Capítulo V
Por J. A. Albertini, especial para LIBRE
El enterrador reflexiona por un instante.
-Esta noche después de comida pasa por mi casa. Iremos a ver a Román el zapatero -accede a la petición.
Román González, el zapatero, cuyo apellido pocos conocen, desde hace años vive en los límites del Barrio del Cementerio con el de Llega y Pon.
De él se cuenta que en su juventud poseyó una próspera fábrica de calzado fino. Pero en una de las frecuentes caídas de los precios del azúcar en el mercado mundial el negocio quiebra por falta de pedidos. Fue a raíz de aquello que junto a su esposa, Charito, se instala en la comunidad cementerial y se convierte en un simple zapatero remendón.
Muy pronto, el costo módico y la calidad de su trabajo le granjean el respeto y la estimación de los vecinos. Además, Román es un hombre culto y autodidacta que practica, sin fines de lucro, lo que denomina como: “espiritismo científico”.
Es noche cerrada cuando el enterrador y su ayudante arriban a la modesta vivienda del zapatero.

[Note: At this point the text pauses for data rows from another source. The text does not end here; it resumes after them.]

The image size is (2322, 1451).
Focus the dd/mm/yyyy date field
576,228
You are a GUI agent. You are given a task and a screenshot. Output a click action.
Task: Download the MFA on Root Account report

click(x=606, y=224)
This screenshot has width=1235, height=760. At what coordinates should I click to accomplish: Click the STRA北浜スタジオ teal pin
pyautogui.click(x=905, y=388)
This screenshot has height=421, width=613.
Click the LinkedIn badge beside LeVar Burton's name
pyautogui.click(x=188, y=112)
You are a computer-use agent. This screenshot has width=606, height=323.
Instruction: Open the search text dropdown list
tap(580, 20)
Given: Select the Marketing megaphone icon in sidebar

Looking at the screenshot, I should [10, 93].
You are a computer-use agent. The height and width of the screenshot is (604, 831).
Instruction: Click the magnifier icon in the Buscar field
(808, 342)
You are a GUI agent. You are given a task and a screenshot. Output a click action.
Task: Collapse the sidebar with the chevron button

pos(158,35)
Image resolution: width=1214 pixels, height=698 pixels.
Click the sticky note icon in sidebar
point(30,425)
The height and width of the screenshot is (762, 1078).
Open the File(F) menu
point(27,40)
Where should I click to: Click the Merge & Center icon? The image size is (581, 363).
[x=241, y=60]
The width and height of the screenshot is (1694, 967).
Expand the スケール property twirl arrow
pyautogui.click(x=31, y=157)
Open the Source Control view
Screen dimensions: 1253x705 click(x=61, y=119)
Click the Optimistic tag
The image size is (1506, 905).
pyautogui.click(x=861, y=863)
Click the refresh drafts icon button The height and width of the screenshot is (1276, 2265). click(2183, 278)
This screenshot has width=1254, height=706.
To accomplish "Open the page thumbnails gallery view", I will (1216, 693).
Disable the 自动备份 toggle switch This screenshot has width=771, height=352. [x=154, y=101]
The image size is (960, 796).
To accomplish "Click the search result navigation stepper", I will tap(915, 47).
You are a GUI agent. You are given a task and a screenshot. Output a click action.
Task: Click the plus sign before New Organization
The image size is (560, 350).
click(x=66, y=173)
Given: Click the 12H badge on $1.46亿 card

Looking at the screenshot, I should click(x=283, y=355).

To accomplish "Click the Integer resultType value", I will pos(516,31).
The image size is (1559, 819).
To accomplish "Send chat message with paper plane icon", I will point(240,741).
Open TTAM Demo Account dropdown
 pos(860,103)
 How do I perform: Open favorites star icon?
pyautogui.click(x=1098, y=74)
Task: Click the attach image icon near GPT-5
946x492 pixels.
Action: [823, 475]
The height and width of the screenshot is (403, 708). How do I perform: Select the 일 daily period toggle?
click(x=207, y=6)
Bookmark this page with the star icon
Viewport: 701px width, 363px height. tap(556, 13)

Román es un mulato delgado y alto que frisa los sesenta años de edad. Su pelo es grueso, ceniciento, copioso y abultado en la parte superior de la cabeza. Tiene la cara larga y las mejillas cuidadosamente rasuradas.
Los labios voluminosos, cuando sonríen muestran una hilera de dientes grandes, amarillentos e irregulares, salpicados de nicotina. Viste pantalón oscuro y camisa blanca gastada por el uso y con algunas manchas de tinta, producto de su trabajo.
Luego de los saludos de rigor y la ingestión de un café aromático que Charito brinda, Román y los visitantes pasan a la habitación que dentro de la morada funge de taller. Allí, entre pedazos de cuero, olor a pegamento, tinta y betún, el zapatero se acomoda en un banco rústico. De espaldas a un librero pequeño, adosado a la pared, que muestra el lomo de algunas obras, en ediciones populares, de Alian Kardec y Camilo Flamarión.
-Pero tomen asiento -sonríe y frente a él señala para dos sillas maltrechas.
Generoso y Felipito se acomodan. Sobreviene un silencio corto que el enterrador rompe con una pregunta formal.
-¿Cómo va el trabajo?
-No puedo quejarme -el zapatero responde y acentúa la sonrisa.
-Tengo que traerte un par de botas para que les pongas medias suelas y tacones -Generoso apunta.
-Cuando quieras. Pero tú no has venido para hablar de arreglos de botas. ¿Me equivoco? -indaga suspicaz.
Generoso carraspea. Mira para Felipito que permanece taciturno y levantando el mentón dice.
—El tiene una preocupación.
-¿Es por la salud de Balbino? -Román adelanta.
-Más o menos -Felipito murmura.
-Tu padre se está muriendo. Mis conocimientos espirituales no pueden salvarle la vida. Su tiempo se termina -el zapatero explica con voz pausada.
-Eso ya lo sabemos… la cuestión es que Felipito tiene la misma gracia que yo para ver a los muertos -el enterrador precisa.
-Nunca me lo comentaste -Román dice un poco asombrado.
-Lo fui dejando de un día para otro -Generoso se disculpa. -¿Y bien? -el zapatero concreta. -Tiene miedo de ver el fantasma de Balbino. -Comprendo -Román asiente.
-No es tanto miedo como que me daría sentimiento. Yo quiero mucho a mi papá -Felipito argumenta cohibido.
Román se levanta del asiento. Bordea la mesa de trabajo llena de zapatos viejos y materiales de reparación y pone su mano larga y rugosa sobre la cabeza de Felipito.
-¿Qué pasa…? -el joven se azora.
-No hables. Voy a concentrarme -el zapatero es autoritario.
Por unos minutos la mano del médium presiona, suavemente, la cabeza de Felipito. Entrecierra los ojos; musita una plegaria ininteligible y parece tomar distancia de la realidad. A la postre abre los ojos; con aspaviento mueve la cabeza de un lado a otro y emitiendo un suspiro profundo retorna del éxtasis.
-Jamás verás a un familiar muerto -asegura con el sosiego habitual.